Lots of good advice here!

To clarify - the body is in mint or excellent condition with a few caveats.

Doors are off but sandblasted and ready for primer. One side of the hood is missing - the other is with the car and in great shape. One side fenders and running board are missing. Other is in great shape. Fender for rear spare tire and bracket are with the car and in decent shape.

Radiator is original but leaks a little.

Car has no interior and current owner put plywood down to have a floor for now. Dash is in the car with gauges, steering wheel etc. Lights all come with it and look original. Current owner has all new chrome pieces for interior still in plastic bags.

I'm aware that it'll take a few years and maybe ten grand or so to get it done enough to be a Sunday driver. We don't plan to enter in shows. Just for our own pleasure.

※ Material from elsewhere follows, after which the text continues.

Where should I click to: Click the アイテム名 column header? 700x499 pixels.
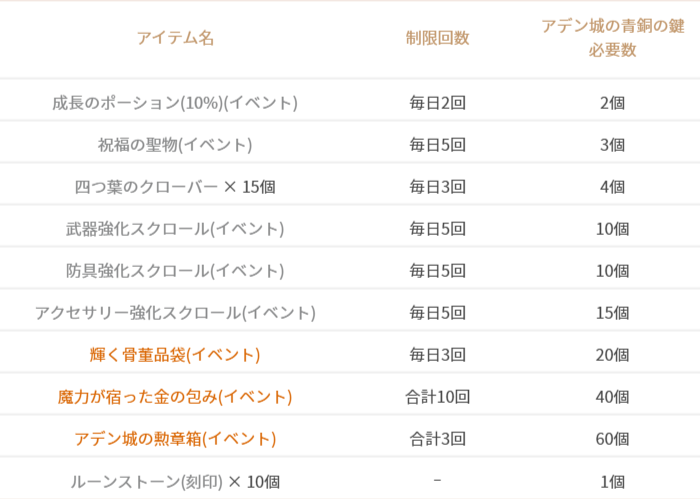pyautogui.click(x=175, y=38)
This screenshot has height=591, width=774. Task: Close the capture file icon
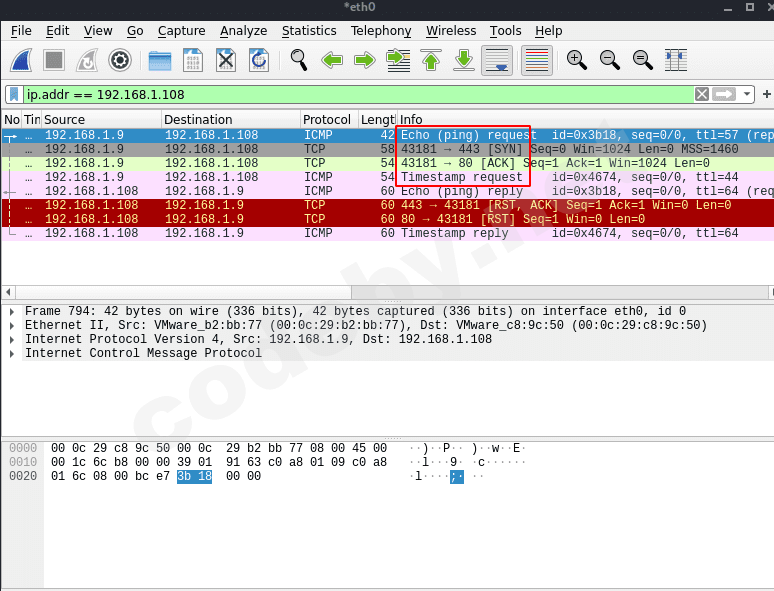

Fiancé = she can turn a wrench and we plan to make this a project to bond over. We're definitely not a new relationship. Lol

My plan is to get the car home and go through all the wheel ends (brakes and bearings) suspension and chassis to verify condition.

Then go through the engine and verohiw it runs and assess if it needs rebuilt or not. (same with the trans).

Once the chassis is in order and its able to be driven then start getting the rest of the body panels and have it painted. Then get the interior done.

Current owner is asking $5k or best offer. And he's 12 hours from me.

I'll post up pictures soon.

Thoughts?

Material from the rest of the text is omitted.